It is a little over 12 hours removed from the WWE Fastlane event, and there is a lot of controversy among fans about what has transpired. There seems to be an argument-ception taking place of what people feel should have happened as well as how people should be reacting and how their actual reactions are garnering re-reactions, resulting in arguing about arguing. There is an exquisite simplicity to this all though that is going unsung and I would like to shed some light on it.
Here is what I know – Roman Reigns speared Daniel Bryan and pinned him in the middle of the ring. This made me feel awful. It generated lots of negative emotions – discontentment, resentment, dissatisfaction, etc. The guy that one wants to win in a wrestling match is sometimes different than who actually wins. This is typically in a dynamic that contains a babyface and a heel, the blow of a loss is cushioned with the acceptance that sometimes this is the only reasonable way to progress the story, and that makes it palatable. However, I watched Roman Reigns stand tall as the victor at Fastlane, and listened to a chorus of boos when Bryan shook his hand – signifying that the same visceral negative feeling that I was experiencing was shared with many others – likely the majority of the viewing audience.
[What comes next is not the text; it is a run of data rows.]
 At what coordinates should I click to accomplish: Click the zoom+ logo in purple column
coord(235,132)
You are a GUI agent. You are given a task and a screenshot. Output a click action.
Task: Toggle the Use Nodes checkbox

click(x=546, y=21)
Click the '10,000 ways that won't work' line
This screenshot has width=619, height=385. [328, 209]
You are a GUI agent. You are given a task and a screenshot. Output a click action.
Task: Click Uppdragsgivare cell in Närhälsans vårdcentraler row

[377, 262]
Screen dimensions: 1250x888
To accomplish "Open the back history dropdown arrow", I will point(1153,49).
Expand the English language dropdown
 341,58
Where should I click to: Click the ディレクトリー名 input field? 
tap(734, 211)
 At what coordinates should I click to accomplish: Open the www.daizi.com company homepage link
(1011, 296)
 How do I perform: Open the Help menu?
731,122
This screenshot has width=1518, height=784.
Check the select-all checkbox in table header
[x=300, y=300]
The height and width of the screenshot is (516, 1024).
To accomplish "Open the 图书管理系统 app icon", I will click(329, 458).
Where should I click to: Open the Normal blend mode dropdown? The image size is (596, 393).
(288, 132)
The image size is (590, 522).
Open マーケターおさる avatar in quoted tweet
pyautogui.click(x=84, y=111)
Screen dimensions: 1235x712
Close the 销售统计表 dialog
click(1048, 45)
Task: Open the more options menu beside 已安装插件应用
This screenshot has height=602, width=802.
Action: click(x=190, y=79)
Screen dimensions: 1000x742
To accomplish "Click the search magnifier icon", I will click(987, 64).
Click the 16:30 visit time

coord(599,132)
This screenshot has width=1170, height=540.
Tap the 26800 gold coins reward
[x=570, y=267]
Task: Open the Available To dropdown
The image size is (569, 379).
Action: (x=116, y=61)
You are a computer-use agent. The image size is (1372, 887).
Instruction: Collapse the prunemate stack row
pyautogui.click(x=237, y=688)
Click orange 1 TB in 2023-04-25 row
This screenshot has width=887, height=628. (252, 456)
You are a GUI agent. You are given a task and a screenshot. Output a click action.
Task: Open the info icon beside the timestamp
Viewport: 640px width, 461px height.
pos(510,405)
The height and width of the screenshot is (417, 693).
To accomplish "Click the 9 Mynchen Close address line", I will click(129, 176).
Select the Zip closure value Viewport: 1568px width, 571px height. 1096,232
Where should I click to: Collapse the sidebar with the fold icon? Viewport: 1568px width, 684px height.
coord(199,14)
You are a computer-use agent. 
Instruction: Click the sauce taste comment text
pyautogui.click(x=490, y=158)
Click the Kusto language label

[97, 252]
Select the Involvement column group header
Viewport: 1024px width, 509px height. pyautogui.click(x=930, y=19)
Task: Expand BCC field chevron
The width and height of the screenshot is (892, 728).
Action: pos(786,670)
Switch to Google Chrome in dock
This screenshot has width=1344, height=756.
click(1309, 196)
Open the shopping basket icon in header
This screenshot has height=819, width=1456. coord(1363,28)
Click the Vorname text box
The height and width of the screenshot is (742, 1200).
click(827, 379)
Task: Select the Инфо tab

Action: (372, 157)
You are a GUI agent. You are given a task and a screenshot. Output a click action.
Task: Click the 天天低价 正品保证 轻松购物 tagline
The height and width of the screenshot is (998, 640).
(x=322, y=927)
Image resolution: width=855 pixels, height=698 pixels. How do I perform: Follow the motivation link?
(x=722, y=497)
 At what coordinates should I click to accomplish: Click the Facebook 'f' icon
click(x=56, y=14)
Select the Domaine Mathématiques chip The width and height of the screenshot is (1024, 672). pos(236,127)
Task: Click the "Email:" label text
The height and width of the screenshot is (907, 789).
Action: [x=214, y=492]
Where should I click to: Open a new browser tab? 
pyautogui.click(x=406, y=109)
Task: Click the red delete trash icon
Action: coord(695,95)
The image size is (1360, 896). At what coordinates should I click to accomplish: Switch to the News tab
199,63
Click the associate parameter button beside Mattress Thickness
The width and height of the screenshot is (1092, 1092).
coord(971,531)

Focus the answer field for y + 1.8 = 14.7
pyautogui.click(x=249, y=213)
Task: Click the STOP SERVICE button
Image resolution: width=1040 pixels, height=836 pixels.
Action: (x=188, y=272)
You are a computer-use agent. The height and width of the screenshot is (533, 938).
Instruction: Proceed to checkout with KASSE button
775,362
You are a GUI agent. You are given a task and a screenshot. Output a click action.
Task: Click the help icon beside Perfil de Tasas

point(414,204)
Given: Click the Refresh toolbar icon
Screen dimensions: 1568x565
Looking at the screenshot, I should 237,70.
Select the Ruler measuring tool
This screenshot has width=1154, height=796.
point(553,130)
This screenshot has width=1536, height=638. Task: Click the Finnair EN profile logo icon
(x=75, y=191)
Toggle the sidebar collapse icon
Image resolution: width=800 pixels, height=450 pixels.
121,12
Have you ever gotten some news that you were unhappy about and ended up slamming your fist into a table or a wall? It’s dumb, it’s childish, it’s embarrassing to think about, but most of us have done it. That is an echo of your unevolved brain from ages passed, before wisdom and reason found their way into your psyche, but it remains somewhere in there. Did Reigns deserve the negative reception he received? He absolutely deserved better, however, you had about 15000 people that needed to put their collective fist through a wall, but reacted in a more suitable way for a wrestling audience. Everything beyond that point is attempting to articulate why this occurred.
There is plenty of time for debate and conversation about what is wrong or right with this whole scenario, but the bottom line is that I know how this made me feel – it made me feel bad. Based on reaction from fans that were there as well as people clambering on the internet – I know I am one of many. We are upset – people will try to explain why they are upset, or conversely, why one should be happy or content. Debate all you want, a large portion of the fan base was left feeling jilted last night and that deserves more than a simple brush-off.
Like I said, I am abstaining from listing pros and cons of either side, or how it should have been booked, or anything like that (until the show on Tuesday). That is an argument for another time. This is simply a commentary on the simplicity of the emotion that what we saw generated. It did not make me hate the bad guy and make me want to watch the next installment to see if he finally gets his, it did not make me want to tune in to see the hero’s victory celebration, it made me despise the hero and pity the jilted wrestler. Explanations aside, if WWE’s goal was to make me (and fellow fans) cheer for the good guy and boo the baddie in the main event of Wrestlemania, they have failed miserably. Yes, believe that.